The arrangement makes it clear that it will be permissible to merge the images along the E-W transect from sol 47 to sol 49, and also the images along the ca. N-S transect from sol 65 to 73 for a more continuous analysis.

There are interesting features. The bright intermediate zone is persistent but varies in thickness quite a bit. There are more continuous reflectors near and above its upper limit.

I thought the expected maximum depth was around 30 feet or a touch more? Say 10 metres. Do you know what mode was in force for these traces? Surface, shallow or deep. I suspect that it was shallow in which case the return from antenna to the first, surface return is 60cm which can give the effective depth of the trace and indicates that the high density (white) layer is around a metre beneath the surface.

This link provides a description of expected return for various sub surface structures.
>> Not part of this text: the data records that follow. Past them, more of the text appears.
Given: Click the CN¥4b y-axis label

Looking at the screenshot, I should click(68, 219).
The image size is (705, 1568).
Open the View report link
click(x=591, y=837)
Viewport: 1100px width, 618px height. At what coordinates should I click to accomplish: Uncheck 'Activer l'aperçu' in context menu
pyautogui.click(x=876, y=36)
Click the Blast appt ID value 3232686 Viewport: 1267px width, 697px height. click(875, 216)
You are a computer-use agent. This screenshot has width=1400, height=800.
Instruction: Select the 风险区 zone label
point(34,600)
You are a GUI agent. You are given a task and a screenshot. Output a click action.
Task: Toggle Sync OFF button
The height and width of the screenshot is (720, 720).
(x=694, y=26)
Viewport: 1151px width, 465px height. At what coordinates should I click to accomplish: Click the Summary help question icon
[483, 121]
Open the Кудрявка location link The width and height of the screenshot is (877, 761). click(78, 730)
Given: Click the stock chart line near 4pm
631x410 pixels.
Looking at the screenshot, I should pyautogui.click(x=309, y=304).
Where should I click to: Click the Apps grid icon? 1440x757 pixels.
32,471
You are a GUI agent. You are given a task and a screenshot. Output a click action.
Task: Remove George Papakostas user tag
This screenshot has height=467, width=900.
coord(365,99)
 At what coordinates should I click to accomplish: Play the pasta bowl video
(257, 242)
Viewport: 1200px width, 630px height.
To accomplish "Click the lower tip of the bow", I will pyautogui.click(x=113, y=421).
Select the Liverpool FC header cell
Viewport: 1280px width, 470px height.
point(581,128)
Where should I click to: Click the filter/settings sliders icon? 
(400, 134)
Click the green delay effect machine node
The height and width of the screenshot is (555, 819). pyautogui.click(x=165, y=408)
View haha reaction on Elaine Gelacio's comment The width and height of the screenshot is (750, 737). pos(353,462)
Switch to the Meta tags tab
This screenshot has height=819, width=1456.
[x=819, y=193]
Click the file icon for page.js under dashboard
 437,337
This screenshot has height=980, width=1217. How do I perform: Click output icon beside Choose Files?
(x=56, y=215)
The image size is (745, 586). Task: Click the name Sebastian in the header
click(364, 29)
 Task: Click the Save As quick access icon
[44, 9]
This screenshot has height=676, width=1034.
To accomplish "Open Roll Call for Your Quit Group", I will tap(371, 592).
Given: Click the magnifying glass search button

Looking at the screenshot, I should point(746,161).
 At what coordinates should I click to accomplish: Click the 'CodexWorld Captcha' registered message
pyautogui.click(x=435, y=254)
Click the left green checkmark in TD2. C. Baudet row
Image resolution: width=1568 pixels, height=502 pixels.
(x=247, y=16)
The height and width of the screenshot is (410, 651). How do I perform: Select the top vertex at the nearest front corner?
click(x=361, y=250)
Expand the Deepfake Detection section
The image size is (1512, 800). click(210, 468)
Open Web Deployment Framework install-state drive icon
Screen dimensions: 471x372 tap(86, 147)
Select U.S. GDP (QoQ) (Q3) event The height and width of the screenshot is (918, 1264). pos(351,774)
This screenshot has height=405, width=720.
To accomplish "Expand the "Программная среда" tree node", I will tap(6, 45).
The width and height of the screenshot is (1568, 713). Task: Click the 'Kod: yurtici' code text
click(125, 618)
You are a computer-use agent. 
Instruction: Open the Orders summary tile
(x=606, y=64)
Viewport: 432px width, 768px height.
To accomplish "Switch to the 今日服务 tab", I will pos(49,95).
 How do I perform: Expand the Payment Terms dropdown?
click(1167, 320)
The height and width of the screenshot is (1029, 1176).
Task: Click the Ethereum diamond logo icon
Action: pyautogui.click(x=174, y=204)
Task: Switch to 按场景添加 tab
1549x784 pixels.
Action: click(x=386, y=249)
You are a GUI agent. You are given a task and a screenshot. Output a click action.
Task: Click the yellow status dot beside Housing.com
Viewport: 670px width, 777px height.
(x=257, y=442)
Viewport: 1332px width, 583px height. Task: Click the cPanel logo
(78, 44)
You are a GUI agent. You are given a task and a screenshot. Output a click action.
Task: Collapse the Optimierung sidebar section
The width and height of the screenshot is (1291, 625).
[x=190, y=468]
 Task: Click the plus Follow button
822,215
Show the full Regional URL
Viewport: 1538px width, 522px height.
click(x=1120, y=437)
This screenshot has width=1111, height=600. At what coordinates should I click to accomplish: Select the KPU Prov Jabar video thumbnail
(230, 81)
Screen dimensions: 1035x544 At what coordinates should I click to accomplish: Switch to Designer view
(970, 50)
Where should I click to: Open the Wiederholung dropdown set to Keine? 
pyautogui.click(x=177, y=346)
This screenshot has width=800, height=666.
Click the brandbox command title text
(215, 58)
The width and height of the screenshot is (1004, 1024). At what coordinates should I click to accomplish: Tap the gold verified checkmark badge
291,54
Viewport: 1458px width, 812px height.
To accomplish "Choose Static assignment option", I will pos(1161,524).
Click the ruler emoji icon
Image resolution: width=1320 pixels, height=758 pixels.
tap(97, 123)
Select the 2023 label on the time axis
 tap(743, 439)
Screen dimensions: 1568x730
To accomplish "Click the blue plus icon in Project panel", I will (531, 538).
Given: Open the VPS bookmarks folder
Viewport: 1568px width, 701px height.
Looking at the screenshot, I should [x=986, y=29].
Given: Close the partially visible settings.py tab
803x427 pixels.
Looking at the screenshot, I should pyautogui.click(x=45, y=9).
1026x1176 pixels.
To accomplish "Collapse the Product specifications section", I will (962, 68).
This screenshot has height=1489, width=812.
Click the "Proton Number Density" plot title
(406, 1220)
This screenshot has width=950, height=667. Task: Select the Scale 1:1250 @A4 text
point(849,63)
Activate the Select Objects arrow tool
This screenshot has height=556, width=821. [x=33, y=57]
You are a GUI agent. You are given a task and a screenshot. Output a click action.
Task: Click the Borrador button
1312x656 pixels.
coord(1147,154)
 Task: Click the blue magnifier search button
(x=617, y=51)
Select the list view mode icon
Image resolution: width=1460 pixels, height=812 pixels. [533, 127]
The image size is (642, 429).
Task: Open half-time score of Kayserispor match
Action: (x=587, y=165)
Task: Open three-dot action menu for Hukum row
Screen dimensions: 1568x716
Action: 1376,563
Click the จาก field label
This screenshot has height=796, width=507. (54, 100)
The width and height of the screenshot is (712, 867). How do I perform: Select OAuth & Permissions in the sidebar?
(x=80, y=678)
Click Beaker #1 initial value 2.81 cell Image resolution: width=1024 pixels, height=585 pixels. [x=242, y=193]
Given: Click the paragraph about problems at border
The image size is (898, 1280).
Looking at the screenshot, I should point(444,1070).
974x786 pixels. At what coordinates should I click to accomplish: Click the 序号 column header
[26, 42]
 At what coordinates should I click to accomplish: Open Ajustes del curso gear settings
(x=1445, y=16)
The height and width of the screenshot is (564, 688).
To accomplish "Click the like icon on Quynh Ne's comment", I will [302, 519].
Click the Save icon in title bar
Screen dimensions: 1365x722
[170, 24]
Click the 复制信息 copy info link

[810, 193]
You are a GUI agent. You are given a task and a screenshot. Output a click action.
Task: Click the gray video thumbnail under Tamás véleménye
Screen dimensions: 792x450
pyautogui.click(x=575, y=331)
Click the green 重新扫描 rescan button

https://link.springer.com/article/10.1007/s...0740-4/tables/1

https://pds-geosciences.wustl.edu/m2020/urn...fax_cdr_sis.pdf

has helpful information. Here is a summary:

http://www.unmannedspaceflight.com/index.p...st&p=254234

The browse images are from Shallow mode. Looking at the actual csv data, max. depth (in the time domain) in Shallow mode is 290ns. Given expected velocities from analogues this could mean ca. 30-40m depth but perhaps I am off by a factor of 2. This does not mean there is meaningful data at this depth. A 10m imaging limit would be consistent with the total depth and would correspond to the lower limit of the brighter zone.

The documentation says the surface return is at about 5ns and 74cm. I agree, the less reflective, uppermost layer is maybe 1m thick.

I started to convert the intensities from the actual data to images. There is also Surface and Deep mode data. But the browse images seem to give a good sense of the character, with resolution reduced from (interpolated) ca. 16000 depth samples to ca. 2000 in the browse image.

The calibrated .csv data files have fields for antenna and rover positions per sounding. Here is a map of the reported antenna positions, colored by sol. They follow the geojson of the rover track but seem to drift to the east progressively over time. I would trust the geojson track more since it is cross-checked with ground features observed from the rover.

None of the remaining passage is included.